Rupture of an adnexal cyst is uncommon and is reported to occur in <1 percent of cases (Naqvi, 2015). Symptoms are similar to those with torsion and may include acute abdominal pain associated with peritoneal signs. If the cyst is hemorrhagic, there may be associated hypotension due to hemoperitoneum. Again, sonography can aid diagnosis. Hemoperitoneum is seen as anechoic or complex fluid in the cul-de-sac. With advancing volumes, fluid extends up the paracolic gutters to Morison pouch (Fig. 14-3).
FIGURE 14-3
Hemoperitoneum. A. In this transvaginal sonographic sagittal view of the cervix and cul-de-sac, low-level echoes in the posterior cul-de-sac are marked by the asterisk and reflect hemoperitoneum. B. With significant hemorrhage, blood may reach Morison pouch. In this right-upper-quadrant sonogram, the anechoic area (*) adjacent to the liver edge and kidney represents blood from a ruptured hemorrhagic cyst.
Large adnexal masses located in the anterior or posterior cul-de-sacs can potentially obstruct labor. In these cases, they act similarly to a leiomyoma in the lower uterine segment (Goh, 2013).
Several diagnostic modalities have been evaluated to help differentiate between benign and malignant adnexal masses and to predict the likelihood of emergent surgical intervention during pregnancy. These include sonography and Doppler interrogation, CT, and MR imaging, as well as the use of serum tumor markers.

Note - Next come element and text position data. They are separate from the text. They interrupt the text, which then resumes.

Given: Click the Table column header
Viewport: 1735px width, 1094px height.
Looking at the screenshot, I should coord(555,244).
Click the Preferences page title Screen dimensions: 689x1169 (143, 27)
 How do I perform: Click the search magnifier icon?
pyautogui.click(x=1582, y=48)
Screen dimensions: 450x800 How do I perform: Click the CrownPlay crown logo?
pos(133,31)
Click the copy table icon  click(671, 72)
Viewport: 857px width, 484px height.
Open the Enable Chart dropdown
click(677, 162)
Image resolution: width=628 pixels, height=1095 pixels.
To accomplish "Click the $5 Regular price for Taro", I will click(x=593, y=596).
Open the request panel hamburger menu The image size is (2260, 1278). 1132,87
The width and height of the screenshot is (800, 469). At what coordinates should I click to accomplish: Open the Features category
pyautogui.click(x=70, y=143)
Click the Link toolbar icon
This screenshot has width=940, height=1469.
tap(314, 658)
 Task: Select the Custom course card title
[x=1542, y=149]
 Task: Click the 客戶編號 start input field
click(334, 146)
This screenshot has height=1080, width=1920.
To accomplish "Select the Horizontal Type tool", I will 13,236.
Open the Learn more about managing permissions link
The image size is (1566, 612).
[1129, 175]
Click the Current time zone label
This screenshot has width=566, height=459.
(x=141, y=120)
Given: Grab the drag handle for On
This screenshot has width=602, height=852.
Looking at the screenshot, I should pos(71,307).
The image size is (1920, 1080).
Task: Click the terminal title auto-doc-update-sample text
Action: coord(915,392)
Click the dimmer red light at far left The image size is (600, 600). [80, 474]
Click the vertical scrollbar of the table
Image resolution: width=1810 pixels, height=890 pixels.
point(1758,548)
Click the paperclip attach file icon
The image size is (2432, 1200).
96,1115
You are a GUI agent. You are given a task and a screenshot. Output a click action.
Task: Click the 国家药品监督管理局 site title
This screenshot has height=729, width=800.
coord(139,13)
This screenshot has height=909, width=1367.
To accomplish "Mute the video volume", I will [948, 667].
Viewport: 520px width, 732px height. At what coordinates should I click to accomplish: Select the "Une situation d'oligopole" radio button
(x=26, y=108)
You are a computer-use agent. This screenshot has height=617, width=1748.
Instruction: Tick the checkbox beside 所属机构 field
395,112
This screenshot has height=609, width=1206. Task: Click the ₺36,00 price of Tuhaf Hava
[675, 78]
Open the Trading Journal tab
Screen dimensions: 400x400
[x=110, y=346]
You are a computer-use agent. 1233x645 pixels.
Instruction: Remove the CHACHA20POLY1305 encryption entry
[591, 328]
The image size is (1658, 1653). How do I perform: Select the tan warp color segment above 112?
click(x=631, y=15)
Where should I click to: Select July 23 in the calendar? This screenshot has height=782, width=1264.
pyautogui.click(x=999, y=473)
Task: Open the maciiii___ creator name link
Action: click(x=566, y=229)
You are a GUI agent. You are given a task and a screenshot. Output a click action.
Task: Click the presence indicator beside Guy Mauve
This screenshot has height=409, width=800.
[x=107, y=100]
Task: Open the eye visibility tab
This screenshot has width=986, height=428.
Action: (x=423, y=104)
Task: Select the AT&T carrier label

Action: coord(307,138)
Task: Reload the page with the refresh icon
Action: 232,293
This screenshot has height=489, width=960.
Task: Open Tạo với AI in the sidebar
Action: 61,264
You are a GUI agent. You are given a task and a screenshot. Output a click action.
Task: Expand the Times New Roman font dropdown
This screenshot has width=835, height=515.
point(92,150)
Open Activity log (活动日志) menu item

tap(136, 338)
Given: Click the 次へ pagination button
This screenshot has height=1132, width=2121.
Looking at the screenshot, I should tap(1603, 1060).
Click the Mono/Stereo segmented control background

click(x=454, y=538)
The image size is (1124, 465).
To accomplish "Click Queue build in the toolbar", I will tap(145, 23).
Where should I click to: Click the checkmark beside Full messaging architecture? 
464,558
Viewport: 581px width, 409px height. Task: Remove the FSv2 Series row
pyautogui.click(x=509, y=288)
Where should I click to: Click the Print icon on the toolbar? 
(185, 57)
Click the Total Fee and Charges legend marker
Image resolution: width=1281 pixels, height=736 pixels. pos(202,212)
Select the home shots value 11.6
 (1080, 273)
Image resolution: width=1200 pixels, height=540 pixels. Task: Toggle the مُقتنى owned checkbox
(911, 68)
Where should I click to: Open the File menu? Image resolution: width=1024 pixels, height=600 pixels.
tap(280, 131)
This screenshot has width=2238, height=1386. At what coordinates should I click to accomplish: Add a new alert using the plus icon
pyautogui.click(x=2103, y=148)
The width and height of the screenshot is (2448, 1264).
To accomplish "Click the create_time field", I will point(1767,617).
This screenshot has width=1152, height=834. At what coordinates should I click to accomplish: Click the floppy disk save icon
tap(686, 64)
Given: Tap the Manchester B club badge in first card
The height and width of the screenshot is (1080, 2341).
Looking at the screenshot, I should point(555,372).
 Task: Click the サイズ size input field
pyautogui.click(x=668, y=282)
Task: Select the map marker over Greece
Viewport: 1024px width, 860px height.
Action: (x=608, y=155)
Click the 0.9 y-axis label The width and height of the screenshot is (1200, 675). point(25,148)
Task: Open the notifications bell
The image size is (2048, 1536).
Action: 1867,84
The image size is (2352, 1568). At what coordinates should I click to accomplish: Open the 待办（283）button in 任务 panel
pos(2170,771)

With sonography, several investigators have assessed characteristics of adnexal masses during pregnancy to predict malignancy (Bromley, 1997; Chiang, 2004; Yacobozzi, 2012; Zanetta, 2003). Simple cysts usually have thin walls and are anechoic. If there is acute or chronic hemorrhage, then the cyst may be echogenic or show a reticular pattern (Fig. 14-4). A large fluid-filled or multilocular cyst that persists in the second trimester is more likely to be a serous or mucinous cystadenoma than a functional cyst (Fig. 14-5). These tumors sometimes have thin septations.
Complex adnexal masses that are encountered during pregnancy vary sonographically. Those most commonly seen are benign mature cystic teratomas, which are bilateral in approximately 10 percent of cases. Their characteristic sonographic appearance includes hyperechoic mural nodules, acoustic shadowing, and a fat-fluid interface (Fig. 14-6). Additionally, hyperechoic lines or dots represent hair oriented lengthwise or on end, respectively. Endometriomas are seen in 3 to 10 percent of pregnant women (Fig. 14-7). These tumors are characterized by diffuse homogenous low-level internal echoes, and septations may be present. In some cases, their appearance mimics a hemorrhagic cyst.
Solid tumors are less common. Leiomyomas are the most common solid adnexal masses in pregnancy. As shown in Figure 14-8, they appear similar to an ovarian fibroma, that is, hypoechoic, heterogeneous, and solid with acoustic shadowing.
Theca-lutein cysts are typically bilateral and associated with increased human chorionic gonadotropin (hCG) production, which is often seen with multifetal gestation or gestational trophoblastic disease. Their characteristic appearance includes enlarged ovaries with multiple anechoic cysts (Fig. 14-9). These cysts usually resolve spontaneously after delivery as hCG levels dissipate.
FIGURE 14-9
Theca lutein cysts. This transvaginal sonogram shows multiple small theca lutein cysts contained within the ovary. Both ovaries are typically affected. (Used with permission from Dr. Janice L. B. Byrne, University of Utah School of Medicine.)